女の人差し指/向田邦子 著

ドラマ脚本家デビューのきっかけを綴った話、妹と営んだ小料理屋「ままや」の開店模様、人形町からアフリカまで各地の旅の思い出、急逝により「週刊文春」連載最後の作品となった「クラシック」等、名エッセイの数々を収録。日々の暮しを愛し、好奇心旺盛に生きた著者の溢れるような思いが紡がれた作品集。解説・北川信

向田邦子のエッセイ集。テレビドラマや食べもの、旅に関するエッセイなど。どれも心地良い筆致だけれど、食べものに関する作が特に筆がのっているような気がする。食べものについての話題は場所と時代が変わっても永久に語られるのではないだろうか。

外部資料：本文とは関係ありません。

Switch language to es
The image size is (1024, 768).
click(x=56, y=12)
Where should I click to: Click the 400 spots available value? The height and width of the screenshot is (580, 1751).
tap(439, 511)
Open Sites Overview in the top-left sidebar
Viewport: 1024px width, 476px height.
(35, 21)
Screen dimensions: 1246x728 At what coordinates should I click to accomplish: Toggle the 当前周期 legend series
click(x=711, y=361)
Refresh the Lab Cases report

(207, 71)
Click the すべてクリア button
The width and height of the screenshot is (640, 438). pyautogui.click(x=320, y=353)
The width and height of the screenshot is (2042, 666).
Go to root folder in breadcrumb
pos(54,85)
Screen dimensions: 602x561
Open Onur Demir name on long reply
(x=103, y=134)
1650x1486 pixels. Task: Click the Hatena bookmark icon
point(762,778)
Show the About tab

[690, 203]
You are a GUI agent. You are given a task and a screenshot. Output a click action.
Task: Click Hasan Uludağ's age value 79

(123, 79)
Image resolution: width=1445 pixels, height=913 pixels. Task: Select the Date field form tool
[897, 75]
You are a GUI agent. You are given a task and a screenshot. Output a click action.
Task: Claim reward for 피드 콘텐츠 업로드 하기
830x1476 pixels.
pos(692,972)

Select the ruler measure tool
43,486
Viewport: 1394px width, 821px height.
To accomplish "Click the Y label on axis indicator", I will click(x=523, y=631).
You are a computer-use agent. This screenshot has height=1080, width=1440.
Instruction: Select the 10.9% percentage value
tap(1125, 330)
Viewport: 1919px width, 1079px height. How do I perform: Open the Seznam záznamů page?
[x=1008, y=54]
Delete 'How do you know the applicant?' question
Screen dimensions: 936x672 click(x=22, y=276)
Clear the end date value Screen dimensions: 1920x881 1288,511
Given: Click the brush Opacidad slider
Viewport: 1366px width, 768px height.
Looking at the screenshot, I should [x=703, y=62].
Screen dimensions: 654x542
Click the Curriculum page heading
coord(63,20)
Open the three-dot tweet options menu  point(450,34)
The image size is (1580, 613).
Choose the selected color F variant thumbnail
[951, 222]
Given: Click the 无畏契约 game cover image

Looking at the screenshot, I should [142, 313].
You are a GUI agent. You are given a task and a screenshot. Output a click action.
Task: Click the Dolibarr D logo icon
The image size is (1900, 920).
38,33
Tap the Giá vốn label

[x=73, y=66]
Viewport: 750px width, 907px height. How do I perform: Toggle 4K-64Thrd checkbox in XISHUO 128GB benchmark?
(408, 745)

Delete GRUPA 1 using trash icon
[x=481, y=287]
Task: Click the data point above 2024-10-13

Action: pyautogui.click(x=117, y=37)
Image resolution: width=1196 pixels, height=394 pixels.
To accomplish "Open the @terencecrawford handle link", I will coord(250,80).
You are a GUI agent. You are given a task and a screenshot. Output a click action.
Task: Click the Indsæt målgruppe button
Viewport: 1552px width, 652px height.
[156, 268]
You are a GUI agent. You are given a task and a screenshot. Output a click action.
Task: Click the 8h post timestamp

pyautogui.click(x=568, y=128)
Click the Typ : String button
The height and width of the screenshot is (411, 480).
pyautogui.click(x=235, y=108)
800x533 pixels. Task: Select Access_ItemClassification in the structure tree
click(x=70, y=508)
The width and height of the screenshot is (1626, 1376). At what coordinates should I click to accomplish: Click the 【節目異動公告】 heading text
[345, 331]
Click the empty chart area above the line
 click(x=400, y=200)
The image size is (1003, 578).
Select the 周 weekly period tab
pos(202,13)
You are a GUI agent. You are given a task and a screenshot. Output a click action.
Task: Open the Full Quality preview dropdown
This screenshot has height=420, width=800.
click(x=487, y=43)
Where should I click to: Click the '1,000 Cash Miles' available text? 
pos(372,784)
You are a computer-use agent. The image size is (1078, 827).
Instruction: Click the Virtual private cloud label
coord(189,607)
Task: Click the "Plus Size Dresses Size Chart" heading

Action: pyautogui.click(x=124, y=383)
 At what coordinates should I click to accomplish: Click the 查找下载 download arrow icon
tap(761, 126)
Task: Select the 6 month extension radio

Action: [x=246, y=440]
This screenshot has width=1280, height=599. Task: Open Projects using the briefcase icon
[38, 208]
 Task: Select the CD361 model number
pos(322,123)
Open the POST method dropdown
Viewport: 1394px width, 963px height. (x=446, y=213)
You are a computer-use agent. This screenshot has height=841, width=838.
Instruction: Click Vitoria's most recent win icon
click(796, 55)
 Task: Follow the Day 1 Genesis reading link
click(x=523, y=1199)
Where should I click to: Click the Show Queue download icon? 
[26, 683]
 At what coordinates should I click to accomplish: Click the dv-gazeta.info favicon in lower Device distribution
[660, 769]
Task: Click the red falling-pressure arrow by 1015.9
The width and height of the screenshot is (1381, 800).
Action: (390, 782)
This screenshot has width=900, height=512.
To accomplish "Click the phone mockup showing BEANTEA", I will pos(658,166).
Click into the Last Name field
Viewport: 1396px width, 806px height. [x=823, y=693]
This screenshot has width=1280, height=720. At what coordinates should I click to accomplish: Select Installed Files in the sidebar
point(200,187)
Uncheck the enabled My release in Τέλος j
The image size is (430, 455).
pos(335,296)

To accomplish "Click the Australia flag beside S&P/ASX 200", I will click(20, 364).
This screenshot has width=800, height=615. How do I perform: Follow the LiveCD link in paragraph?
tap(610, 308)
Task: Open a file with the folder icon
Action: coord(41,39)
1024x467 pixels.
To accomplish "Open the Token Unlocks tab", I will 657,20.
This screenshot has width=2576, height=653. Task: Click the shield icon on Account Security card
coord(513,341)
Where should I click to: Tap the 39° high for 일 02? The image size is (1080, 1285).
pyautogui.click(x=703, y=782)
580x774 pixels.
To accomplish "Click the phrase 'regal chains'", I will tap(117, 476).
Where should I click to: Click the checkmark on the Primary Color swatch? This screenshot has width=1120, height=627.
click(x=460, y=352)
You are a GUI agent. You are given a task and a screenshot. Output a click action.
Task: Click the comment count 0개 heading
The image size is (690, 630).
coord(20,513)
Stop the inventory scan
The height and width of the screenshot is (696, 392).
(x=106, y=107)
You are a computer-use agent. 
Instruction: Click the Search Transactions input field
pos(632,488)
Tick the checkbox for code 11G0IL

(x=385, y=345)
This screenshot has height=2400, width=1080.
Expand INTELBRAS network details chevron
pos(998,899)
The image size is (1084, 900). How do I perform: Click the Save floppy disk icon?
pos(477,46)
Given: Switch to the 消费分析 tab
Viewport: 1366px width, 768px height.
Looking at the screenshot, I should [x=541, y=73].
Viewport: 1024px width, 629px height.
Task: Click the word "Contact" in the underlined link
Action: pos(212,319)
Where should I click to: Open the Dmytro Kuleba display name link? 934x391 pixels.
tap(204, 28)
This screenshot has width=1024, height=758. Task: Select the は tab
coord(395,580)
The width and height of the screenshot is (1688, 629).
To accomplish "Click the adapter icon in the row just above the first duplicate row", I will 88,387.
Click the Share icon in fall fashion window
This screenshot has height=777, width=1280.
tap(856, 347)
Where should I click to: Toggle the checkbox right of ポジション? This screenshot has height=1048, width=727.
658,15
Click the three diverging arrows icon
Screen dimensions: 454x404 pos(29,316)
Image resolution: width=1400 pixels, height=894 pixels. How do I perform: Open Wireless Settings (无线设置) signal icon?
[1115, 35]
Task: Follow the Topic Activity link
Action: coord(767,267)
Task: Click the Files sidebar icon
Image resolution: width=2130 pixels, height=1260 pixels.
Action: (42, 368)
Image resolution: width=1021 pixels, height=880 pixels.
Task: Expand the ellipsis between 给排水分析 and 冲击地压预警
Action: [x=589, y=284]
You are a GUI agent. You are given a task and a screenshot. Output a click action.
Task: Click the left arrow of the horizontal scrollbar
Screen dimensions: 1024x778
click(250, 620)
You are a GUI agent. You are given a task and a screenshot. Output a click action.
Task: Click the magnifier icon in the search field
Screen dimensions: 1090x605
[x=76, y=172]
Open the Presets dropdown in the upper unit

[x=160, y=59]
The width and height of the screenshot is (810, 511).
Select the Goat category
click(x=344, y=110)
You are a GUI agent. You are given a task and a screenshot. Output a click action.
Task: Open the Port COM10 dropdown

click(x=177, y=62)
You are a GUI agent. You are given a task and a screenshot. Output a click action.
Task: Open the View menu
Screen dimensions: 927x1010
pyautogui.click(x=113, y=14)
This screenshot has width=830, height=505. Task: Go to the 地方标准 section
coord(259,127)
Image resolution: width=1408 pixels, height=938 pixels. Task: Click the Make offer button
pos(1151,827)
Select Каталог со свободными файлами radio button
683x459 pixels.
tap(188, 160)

テレビなんて食い物のことばかりやっているような気がする。

向田邦子のエッセイはどれも読んでいて気持ち良いのだけれど、なぜそうなのかは分からない。分かっていたらそういう風に書けばよいのだから。それでも無理して考えてみると、あまり対立を煽るような話題がないってことかな。ドラマの話は著者が脚本家として活躍していた経験からのお話で、同じ経験を持っている人なんてそうそういない。食べものの話も争いになりようがないし、人の旅の話にツッコミを入れる人もいないだろう。話題が平和ってことはあるかも知れない。しかしそれだけではなくて向田邦子の文体、文章が良いってことがあるんだよな。でもその理由は分からないのです。簡単に分かれば苦労しないって話。